Club information
- Track address: Holsteinring
- Country: Germany
- Founded: 1970/1983
- League: Speedway Bundesliga
- Website: www.mscbrokstedt.de

Club facts
- Nickname: Vikings
- Track size: 393m

Major team honours
| Bundesliga champions (x6) | 1980, 1981, 1997, 2014, 2019, 2021 |
| Bundesliga Runners-up (x9) | 1976, 1977, 1987, 1993, 1998, 2000, 2003, 2016, 2017 |
| West German Runners-up (x1) | 1987 |

= MSC Brokstedt =

German motorcycle speedway team

MSC Brokstedt is a German motorcycle speedway team based in Brokstedt, Steinburg, Germany.

== History ==
=== Team 70 Neumünster ===
The origins of the Brokstedt speedway team began with a club called Team 70 Neumünster who were founded in 1970 and were the first champions of West Germany in 1973. They played their home fixtures at the VfR-Stadion an der Geerdtsstraße (today called the Grümmi-Arena) in Neumünster.

=== Team 70 Brokstedt ===
In 1975, the Holsteinring was constructed and Team 70 Neumünster moved to the new stadium in Brokstedt becoming Team 70 Brokstedt.

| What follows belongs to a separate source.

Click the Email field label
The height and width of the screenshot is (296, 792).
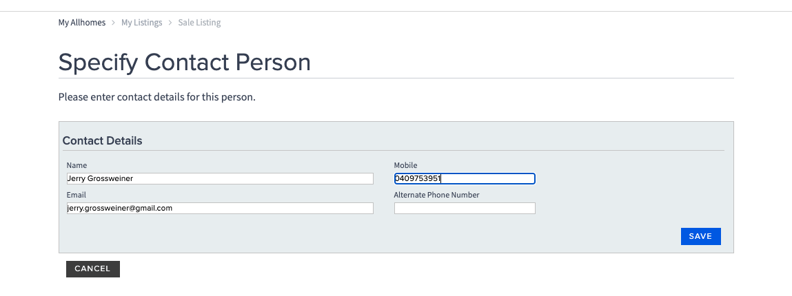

The team won further West German Championships in 1980 and 1981. The legendary German rider Egon Müller rode for the club.

=== MSC Brokstedt ===
The MSC Brokstedt was founded in 1983 taking over the running of the speedway club. The team are four-times champions of Germany, having won the Speedway Bundesliga in 1997, 2014, 2019 and 2021.

In 2022, the MSC entered into a cooperation of promotion and training with Polish side Stal Gorzów Wielkopolski.